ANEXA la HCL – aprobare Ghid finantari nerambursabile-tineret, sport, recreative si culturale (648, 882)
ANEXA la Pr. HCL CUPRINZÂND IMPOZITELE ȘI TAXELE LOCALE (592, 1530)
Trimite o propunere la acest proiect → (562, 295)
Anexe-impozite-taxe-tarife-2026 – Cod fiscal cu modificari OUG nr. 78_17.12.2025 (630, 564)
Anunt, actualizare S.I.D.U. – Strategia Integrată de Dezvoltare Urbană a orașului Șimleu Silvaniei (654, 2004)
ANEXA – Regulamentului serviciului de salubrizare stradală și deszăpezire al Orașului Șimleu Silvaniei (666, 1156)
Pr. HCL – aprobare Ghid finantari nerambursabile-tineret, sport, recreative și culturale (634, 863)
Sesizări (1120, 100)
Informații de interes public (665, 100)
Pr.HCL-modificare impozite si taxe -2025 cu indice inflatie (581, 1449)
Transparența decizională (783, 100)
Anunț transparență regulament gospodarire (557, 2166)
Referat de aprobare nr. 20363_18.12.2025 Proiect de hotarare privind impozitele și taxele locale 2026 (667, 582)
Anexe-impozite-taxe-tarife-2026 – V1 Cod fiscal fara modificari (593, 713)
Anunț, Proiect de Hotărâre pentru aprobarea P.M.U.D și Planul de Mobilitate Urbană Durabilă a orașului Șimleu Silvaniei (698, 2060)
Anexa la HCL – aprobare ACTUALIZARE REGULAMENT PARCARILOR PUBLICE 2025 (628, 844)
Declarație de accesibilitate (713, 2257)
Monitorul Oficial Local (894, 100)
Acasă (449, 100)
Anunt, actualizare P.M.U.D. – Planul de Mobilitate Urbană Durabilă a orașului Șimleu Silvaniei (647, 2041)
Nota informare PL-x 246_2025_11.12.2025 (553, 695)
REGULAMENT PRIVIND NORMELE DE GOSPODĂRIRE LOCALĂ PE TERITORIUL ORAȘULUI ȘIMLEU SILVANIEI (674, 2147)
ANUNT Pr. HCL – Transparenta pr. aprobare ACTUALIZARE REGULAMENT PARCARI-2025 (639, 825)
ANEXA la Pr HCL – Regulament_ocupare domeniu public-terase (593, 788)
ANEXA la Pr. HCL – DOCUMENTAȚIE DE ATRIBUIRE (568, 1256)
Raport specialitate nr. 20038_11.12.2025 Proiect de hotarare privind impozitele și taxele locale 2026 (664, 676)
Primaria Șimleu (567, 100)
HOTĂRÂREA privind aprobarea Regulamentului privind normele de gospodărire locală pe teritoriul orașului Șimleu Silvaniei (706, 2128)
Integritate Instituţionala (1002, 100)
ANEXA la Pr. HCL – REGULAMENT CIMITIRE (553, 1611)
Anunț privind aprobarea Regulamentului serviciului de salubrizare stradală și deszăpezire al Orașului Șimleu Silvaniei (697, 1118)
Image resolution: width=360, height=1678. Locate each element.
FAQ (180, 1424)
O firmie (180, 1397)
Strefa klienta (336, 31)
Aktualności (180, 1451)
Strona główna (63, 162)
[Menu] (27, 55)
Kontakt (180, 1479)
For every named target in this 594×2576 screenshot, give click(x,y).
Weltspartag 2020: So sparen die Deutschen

## [TRY IT]
Your answer should consist only of the lines from the one with "FAQ (180, 1424)" through the last line of the entries above, retyped exactly.

## [WRITTEN ANSWER]
FAQ (180, 1424)
O firmie (180, 1397)
Strefa klienta (336, 31)
Aktualności (180, 1451)
Strona główna (63, 162)
[Menu] (27, 55)
Kontakt (180, 1479)
For every named target in this 594×2576 screenshot, give click(x,y).
Weltspartag 2020: So sparen die Deutschen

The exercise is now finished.